Vervolgens hebben we de verhuisprocedures opgesteld om alle actoren de gelegenheid te geven om precies te weten wat er van hen werd verwacht.
De outsourcing aan verhuisfirma’s werd goed voorbereid door het opmaken van een flexibele overheidsopdracht1, waardoor het mogelijk was om soepel te kunnen reageren op de verschillende in aanmerking te nemen reorganisatiescenario’s. Ook de lokale logistieke teams hebben hun steentje bijgedragen aan de talrijke verhuisbewegingen zodat de totale kost ervan kon worden gedrukt.
Wij hebben een coördinatiegroep opgericht samengesteld uit afgevaardigden van de algemene administraties en van de stafdiensten Logistiek, ICT, P&O, Beleidsexpertise en -ondersteuning en Strategische Coördinatie en Communicatie. Met deze groep hebben we aandachtig geluisterd naar de betrokken interne klanten: die konden er terecht met al hun vragen, problemen en bezorgdheden. Maandelijks brachten wij aan het Directiecomité verslag uit over alle obstakels en risico’s. Dat Directiecomité gaf hierbij blijk van veel inzet: het aanvaardde sommige risico’s en kon ook vele obstakels deblokkeren.

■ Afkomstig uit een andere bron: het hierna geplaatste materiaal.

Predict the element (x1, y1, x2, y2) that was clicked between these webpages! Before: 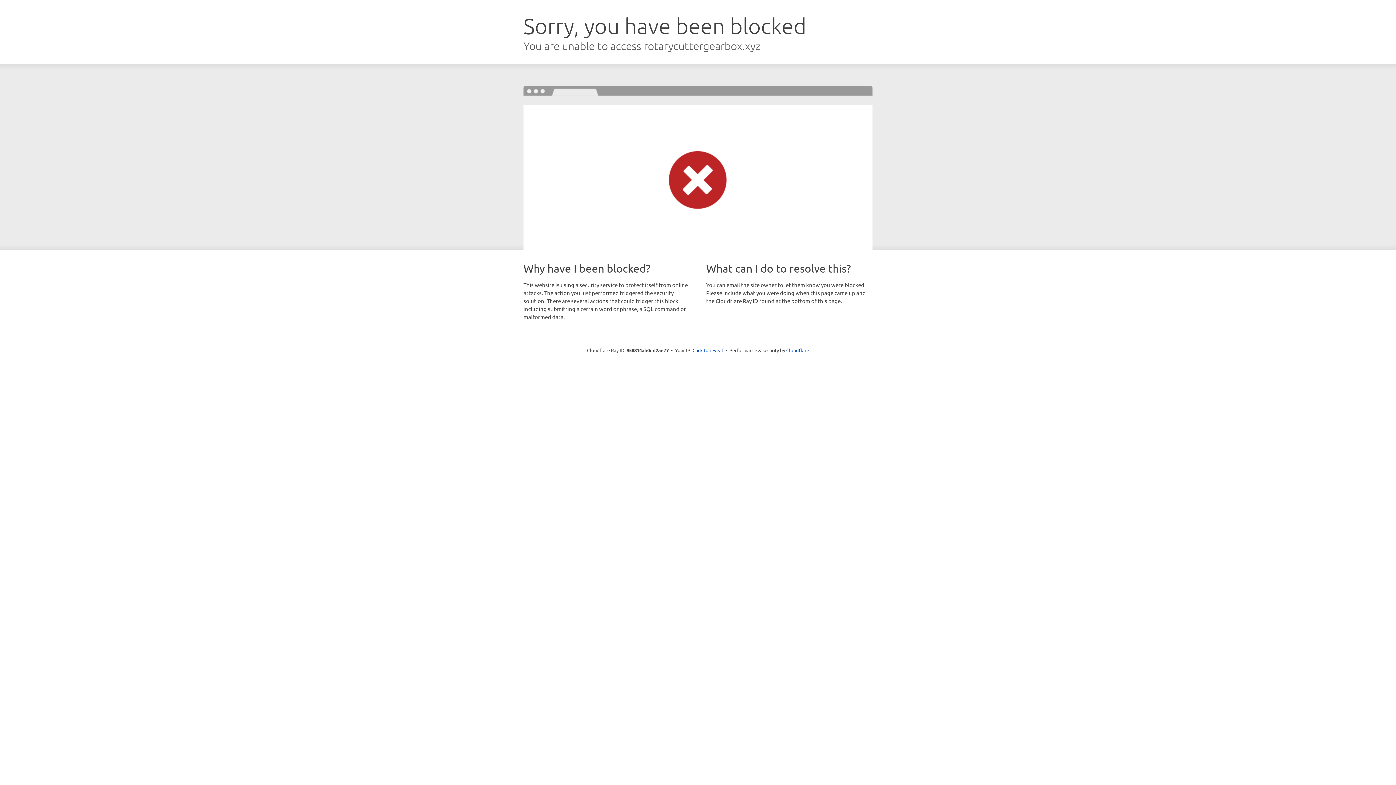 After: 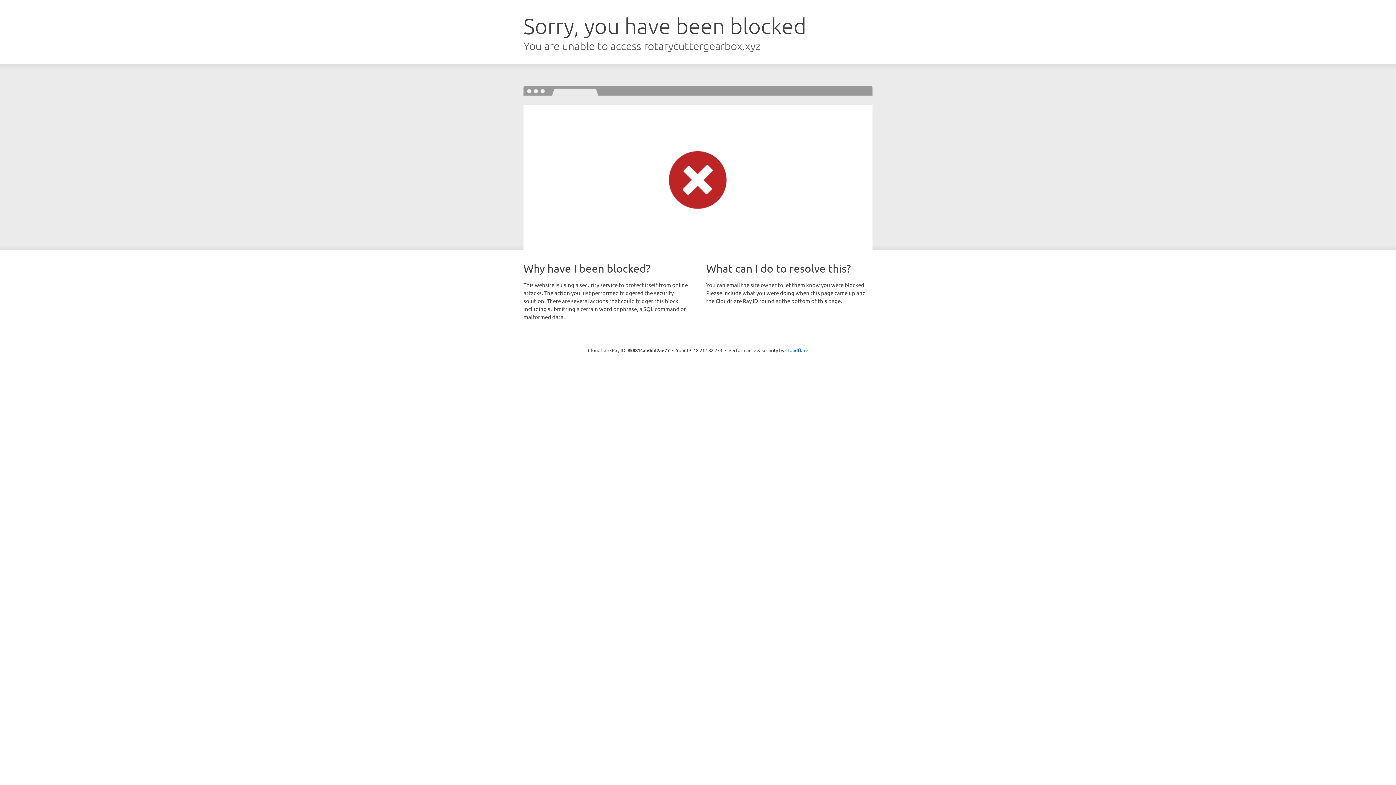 Action: label: Click to reveal bbox: (692, 346, 723, 353)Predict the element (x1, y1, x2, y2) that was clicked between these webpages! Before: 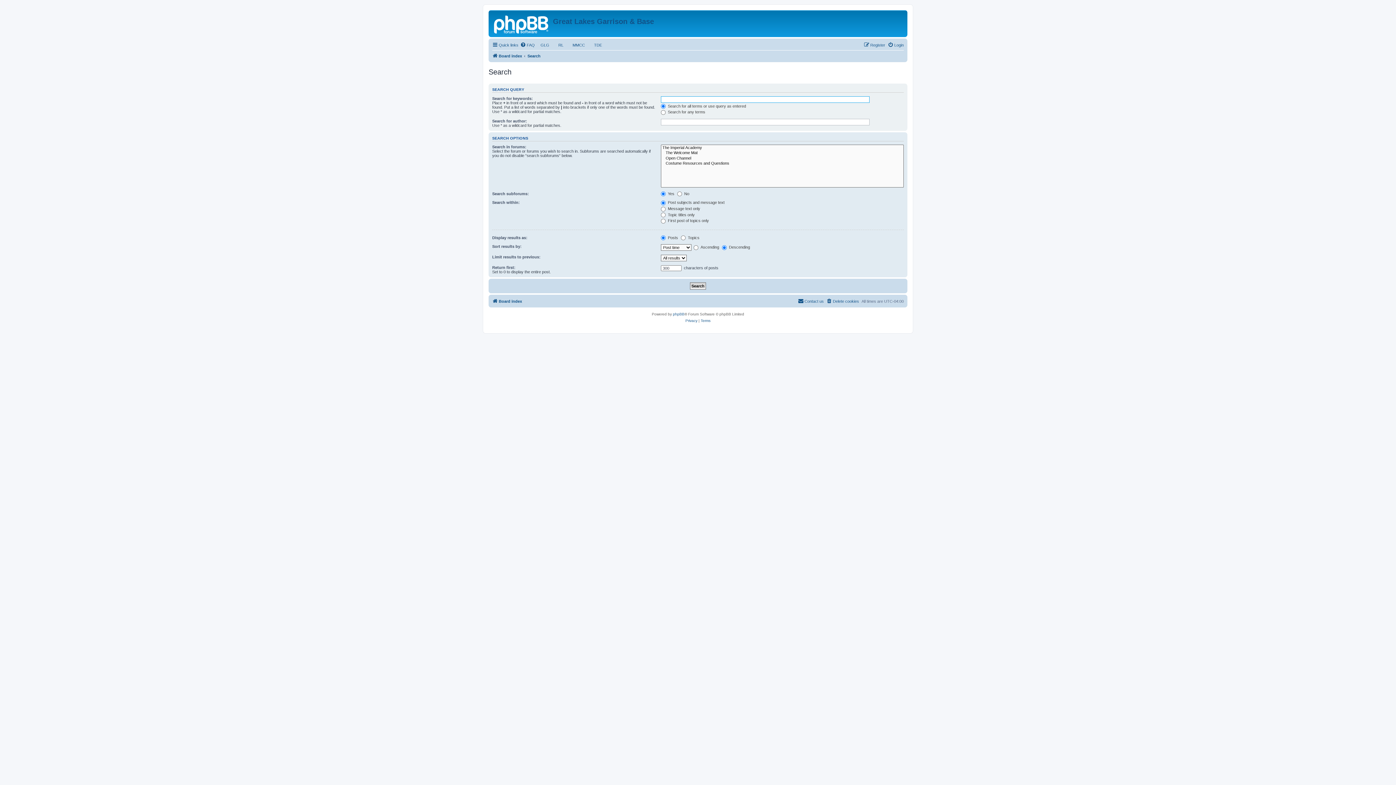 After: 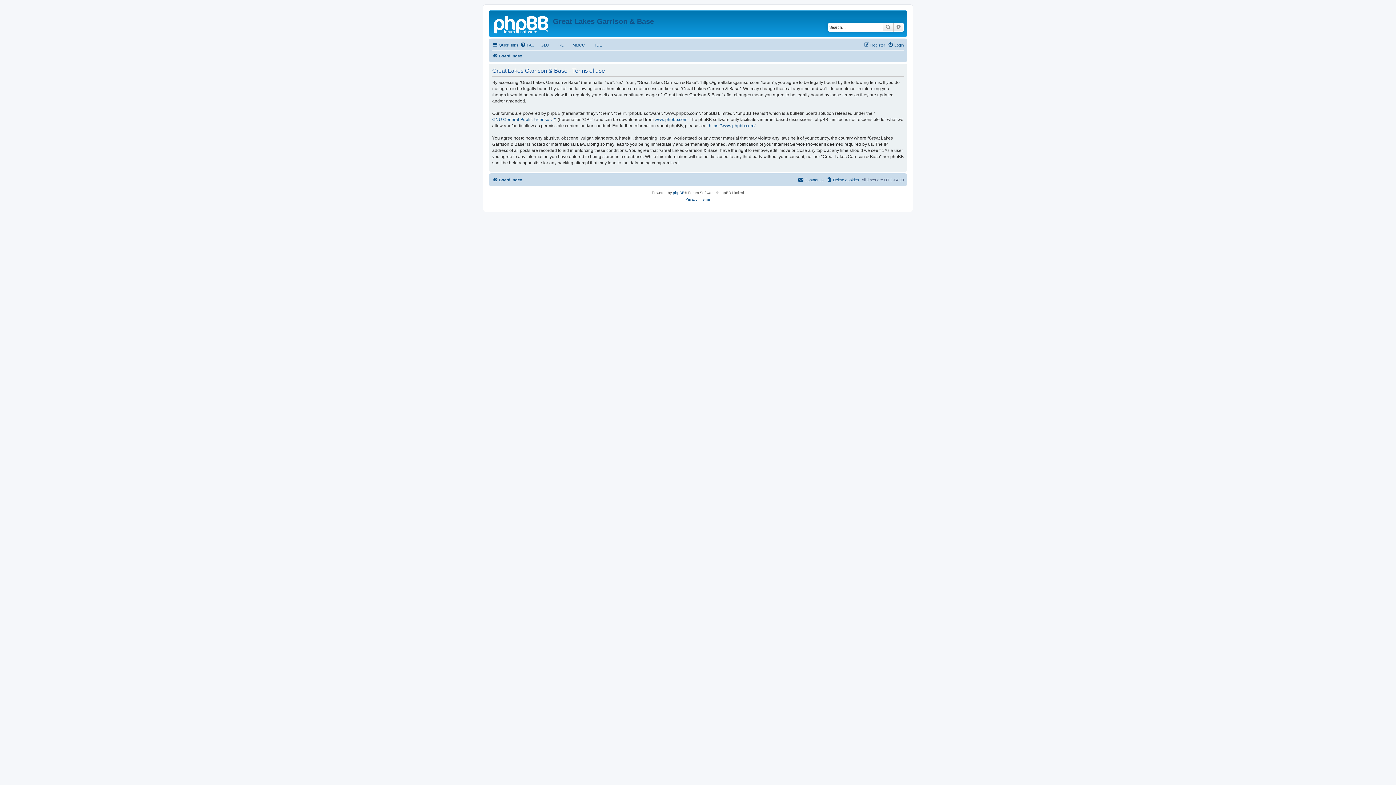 Action: bbox: (700, 317, 710, 324) label: TermsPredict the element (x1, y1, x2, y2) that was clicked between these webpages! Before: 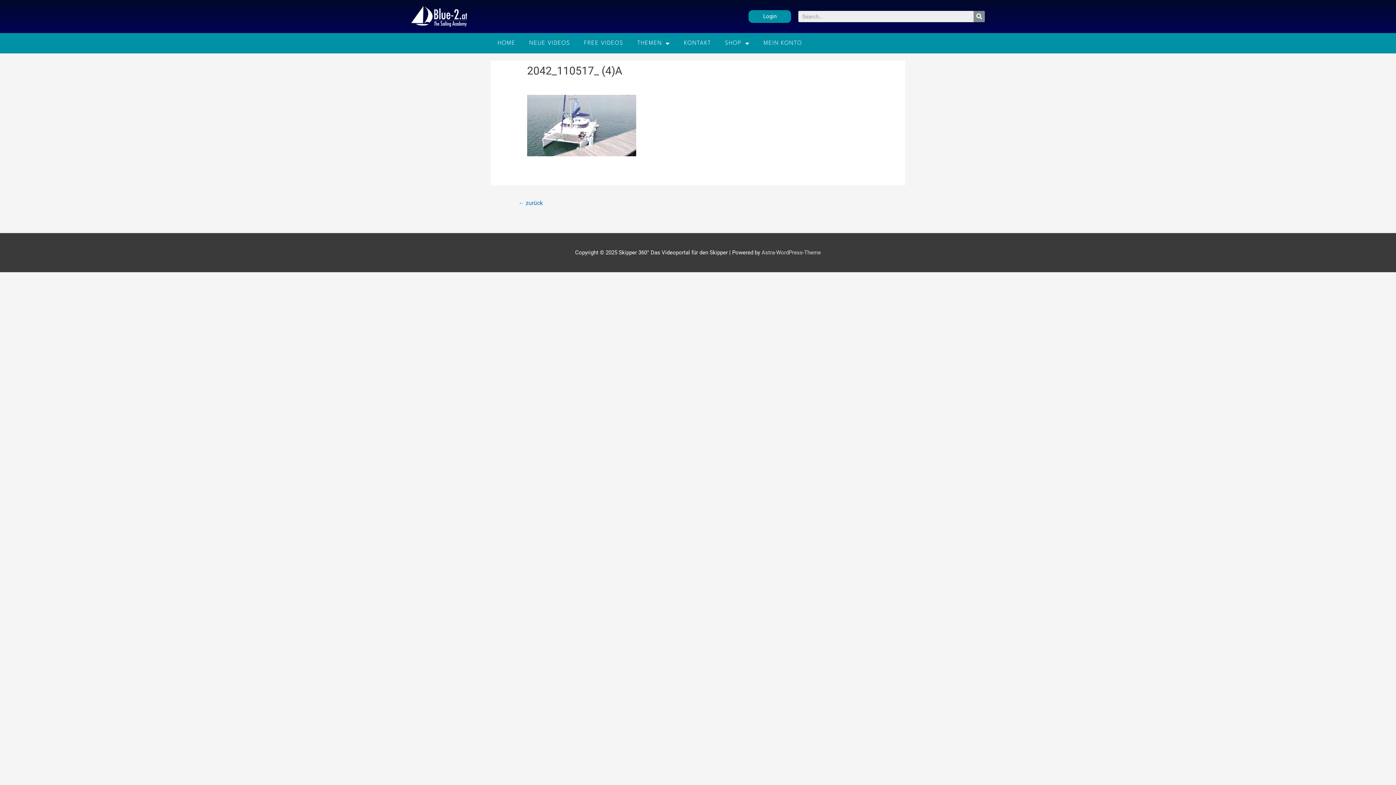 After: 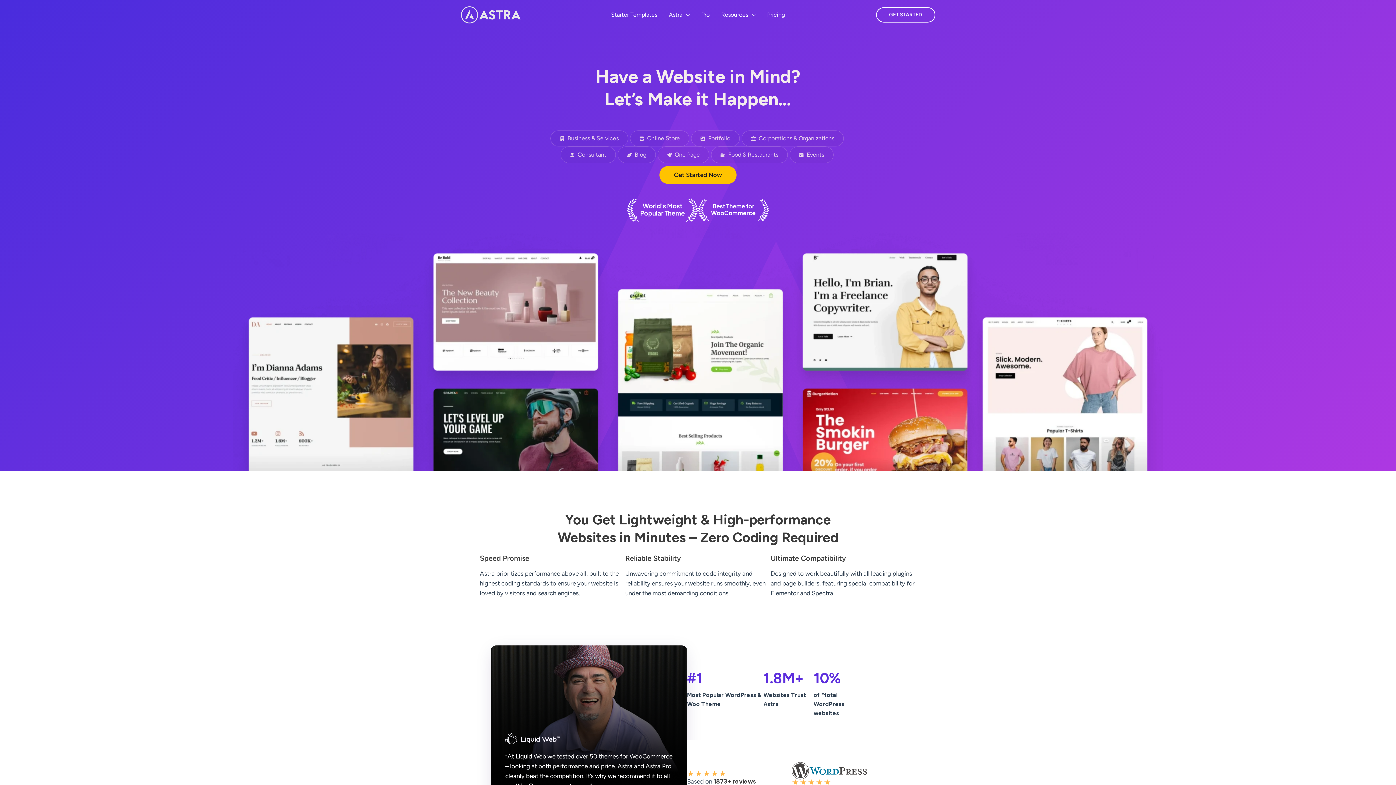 Action: label: Astra-WordPress-Theme bbox: (761, 249, 821, 255)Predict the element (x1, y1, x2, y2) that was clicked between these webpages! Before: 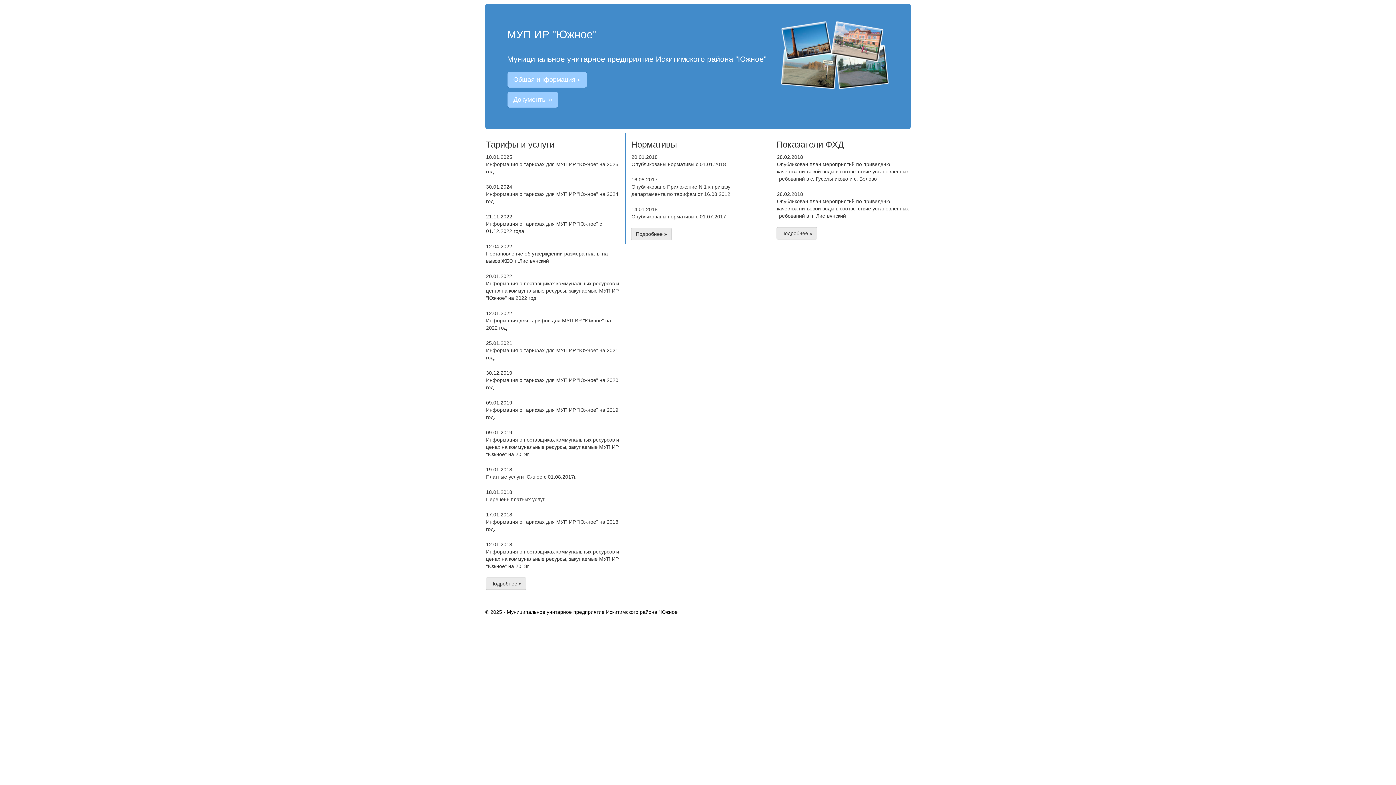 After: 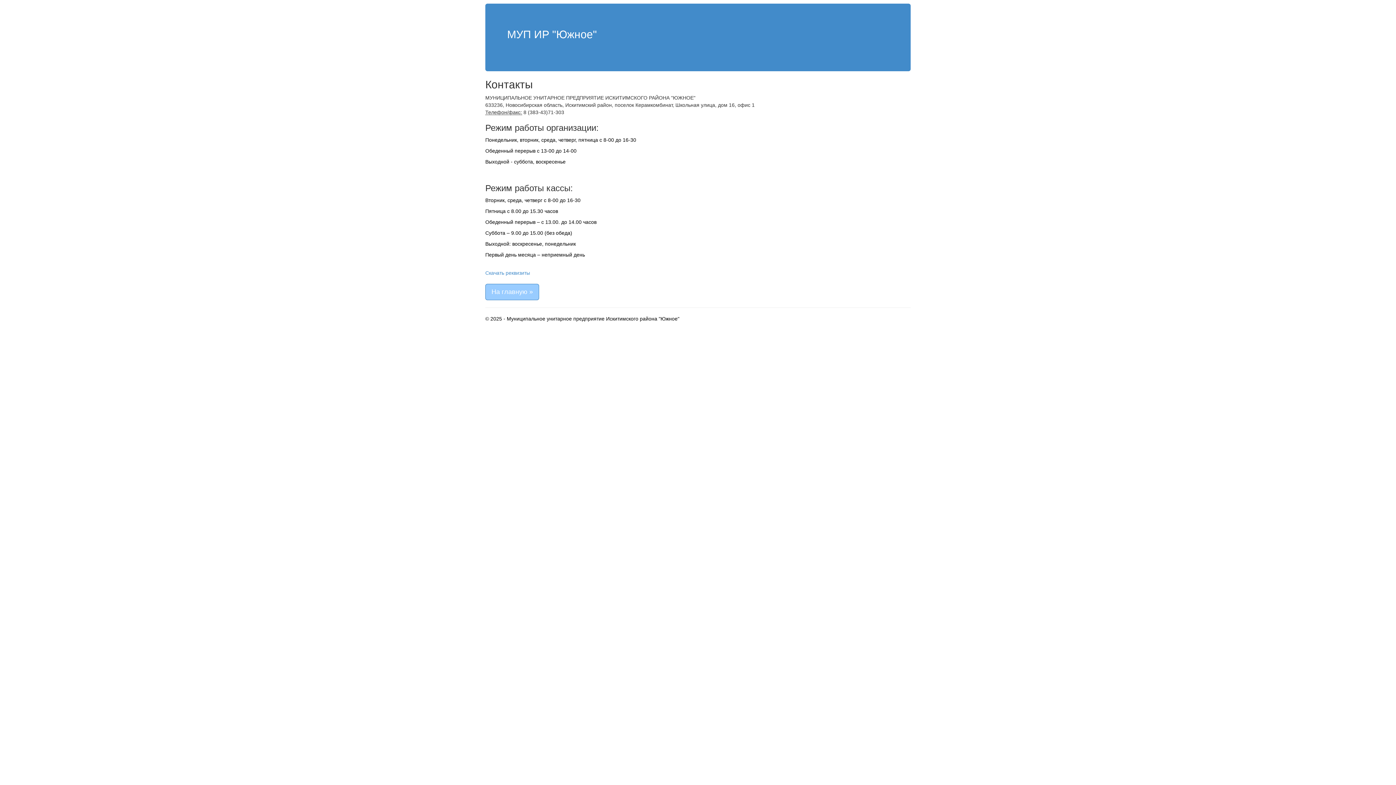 Action: bbox: (507, 71, 587, 88) label: Общая информация »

Wat zijn de bereikte en verwachte resultaten?
Olivier Labie: In 2015 vonden meer dan 18.000 bewegingen plaats maar het is nog niet gedaan. Tijdens de periode van september 2014 tot september 2016 zouden we gemakkelijk aan 30.000 bewegingen moeten geraken. Dat is bijna twee keer zoveel dan wat er in de eerste scenario’s was gepland. Dat kan worden verklaard door het feit dat de planning van de reorganisatie verschillende keren moest worden gewijzigd: in afwachting van hun definitieve verhuizing moesten sommige medewerkers immers voorlopig worden verhuisd om plaats te maken voor diensten die werden gehuisvest in de zone waar zij gevestigd waren. Daardoor kon het zijn dat eenzelfde persoon verscheidene keren moest verhuizen.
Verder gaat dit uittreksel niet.